§ **DIRECTIONS**
Turn the lines below into a Markdown table with the columns No. and Text. Number each line in No., put the line itself in Text, and leave out blank lines.

________________________________________

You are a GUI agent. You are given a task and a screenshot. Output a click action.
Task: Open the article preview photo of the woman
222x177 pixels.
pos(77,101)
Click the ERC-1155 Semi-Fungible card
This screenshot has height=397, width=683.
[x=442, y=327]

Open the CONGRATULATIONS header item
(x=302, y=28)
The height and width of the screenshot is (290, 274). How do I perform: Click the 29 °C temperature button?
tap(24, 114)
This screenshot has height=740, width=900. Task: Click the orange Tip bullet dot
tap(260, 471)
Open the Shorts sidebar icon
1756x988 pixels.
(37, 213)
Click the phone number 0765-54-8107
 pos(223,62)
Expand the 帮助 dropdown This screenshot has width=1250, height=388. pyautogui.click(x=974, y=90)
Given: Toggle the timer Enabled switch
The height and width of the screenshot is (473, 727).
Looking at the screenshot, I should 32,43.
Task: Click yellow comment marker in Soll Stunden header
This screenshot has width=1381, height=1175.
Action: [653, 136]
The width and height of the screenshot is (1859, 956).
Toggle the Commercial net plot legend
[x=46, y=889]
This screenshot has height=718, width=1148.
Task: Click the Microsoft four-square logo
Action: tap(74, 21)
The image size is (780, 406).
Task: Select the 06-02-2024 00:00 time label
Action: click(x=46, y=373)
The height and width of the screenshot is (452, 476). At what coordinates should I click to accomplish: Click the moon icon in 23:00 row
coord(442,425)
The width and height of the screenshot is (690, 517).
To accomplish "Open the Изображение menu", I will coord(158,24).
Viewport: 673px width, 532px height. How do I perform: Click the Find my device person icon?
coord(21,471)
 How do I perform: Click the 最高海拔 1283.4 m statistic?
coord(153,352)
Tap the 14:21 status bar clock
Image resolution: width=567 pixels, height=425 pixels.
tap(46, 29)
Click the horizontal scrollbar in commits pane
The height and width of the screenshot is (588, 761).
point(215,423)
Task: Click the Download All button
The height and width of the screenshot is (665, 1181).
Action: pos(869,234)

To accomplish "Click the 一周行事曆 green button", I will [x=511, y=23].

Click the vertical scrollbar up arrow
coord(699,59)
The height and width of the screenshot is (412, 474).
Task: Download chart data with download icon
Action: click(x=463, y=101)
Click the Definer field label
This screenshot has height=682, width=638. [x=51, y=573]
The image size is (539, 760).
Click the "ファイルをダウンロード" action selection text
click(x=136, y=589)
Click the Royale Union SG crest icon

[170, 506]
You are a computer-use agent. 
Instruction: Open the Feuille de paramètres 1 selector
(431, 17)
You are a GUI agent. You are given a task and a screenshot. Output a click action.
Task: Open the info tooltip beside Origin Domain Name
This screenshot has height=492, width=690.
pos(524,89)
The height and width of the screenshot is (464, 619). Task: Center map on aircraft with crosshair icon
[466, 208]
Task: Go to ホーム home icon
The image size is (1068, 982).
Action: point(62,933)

________________________________________

§ **RESULT FOR THIS TASK**
| No. | Text |
|---|---|
| 1 | You are a GUI agent. You are given a task and a screenshot. Output a click action. |
| 2 | Task: Open the article preview photo of the woman |
| 3 | 222x177 pixels. |
| 4 | pos(77,101) |
| 5 | Click the ERC-1155 Semi-Fungible card |
| 6 | This screenshot has height=397, width=683. |
| 7 | [x=442, y=327] |
| 8 | Open the CONGRATULATIONS header item |
| 9 | (x=302, y=28) |
| 10 | The height and width of the screenshot is (290, 274). How do I perform: Click the 29 °C temperature button? |
| 11 | tap(24, 114) |
| 12 | This screenshot has height=740, width=900. Task: Click the orange Tip bullet dot |
| 13 | tap(260, 471) |
| 14 | Open the Shorts sidebar icon |
| 15 | 1756x988 pixels. |
| 16 | (37, 213) |
| 17 | Click the phone number 0765-54-8107 |
| 18 |  pos(223,62) |
| 19 | Expand the 帮助 dropdown This screenshot has width=1250, height=388. pyautogui.click(x=974, y=90) |
| 20 | Given: Toggle the timer Enabled switch |
| 21 | The height and width of the screenshot is (473, 727). |
| 22 | Looking at the screenshot, I should 32,43. |
| 23 | Task: Click yellow comment marker in Soll Stunden header |
| 24 | This screenshot has width=1381, height=1175. |
| 25 | Action: [653, 136] |
| 26 | The width and height of the screenshot is (1859, 956). |
| 27 | Toggle the Commercial net plot legend |
| 28 | [x=46, y=889] |
| 29 | This screenshot has height=718, width=1148. |
| 30 | Task: Click the Microsoft four-square logo |
| 31 | Action: tap(74, 21) |
| 32 | The image size is (780, 406). |
| 33 | Task: Select the 06-02-2024 00:00 time label |
| 34 | Action: click(x=46, y=373) |
| 35 | The height and width of the screenshot is (452, 476). At what coordinates should I click to accomplish: Click the moon icon in 23:00 row |
| 36 | coord(442,425) |
| 37 | The width and height of the screenshot is (690, 517). |
| 38 | To accomplish "Open the Изображение menu", I will coord(158,24). |
| 39 | Viewport: 673px width, 532px height. How do I perform: Click the Find my device person icon? |
| 40 | coord(21,471) |
| 41 |  How do I perform: Click the 最高海拔 1283.4 m statistic? |
| 42 | coord(153,352) |
| 43 | Tap the 14:21 status bar clock |
| 44 | Image resolution: width=567 pixels, height=425 pixels. |
| 45 | tap(46, 29) |
| 46 | Click the horizontal scrollbar in commits pane |
| 47 | The height and width of the screenshot is (588, 761). |
| 48 | point(215,423) |
| 49 | Task: Click the Download All button |
| 50 | The height and width of the screenshot is (665, 1181). |
| 51 | Action: pos(869,234) |
| 52 | To accomplish "Click the 一周行事曆 green button", I will [x=511, y=23]. |
| 53 | Click the vertical scrollbar up arrow |
| 54 | coord(699,59) |
| 55 | The height and width of the screenshot is (412, 474). |
| 56 | Task: Download chart data with download icon |
| 57 | Action: click(x=463, y=101) |
| 58 | Click the Definer field label |
| 59 | This screenshot has height=682, width=638. [x=51, y=573] |
| 60 | The image size is (539, 760). |
| 61 | Click the "ファイルをダウンロード" action selection text |
| 62 | click(x=136, y=589) |
| 63 | Click the Royale Union SG crest icon |
| 64 | [170, 506] |
| 65 | You are a computer-use agent.  |
| 66 | Instruction: Open the Feuille de paramètres 1 selector |
| 67 | (431, 17) |
| 68 | You are a GUI agent. You are given a task and a screenshot. Output a click action. |
| 69 | Task: Open the info tooltip beside Origin Domain Name |
| 70 | This screenshot has height=492, width=690. |
| 71 | pos(524,89) |
| 72 | The height and width of the screenshot is (464, 619). Task: Center map on aircraft with crosshair icon |
| 73 | [466, 208] |
| 74 | Task: Go to ホーム home icon |
| 75 | The image size is (1068, 982). |
| 76 | Action: point(62,933) |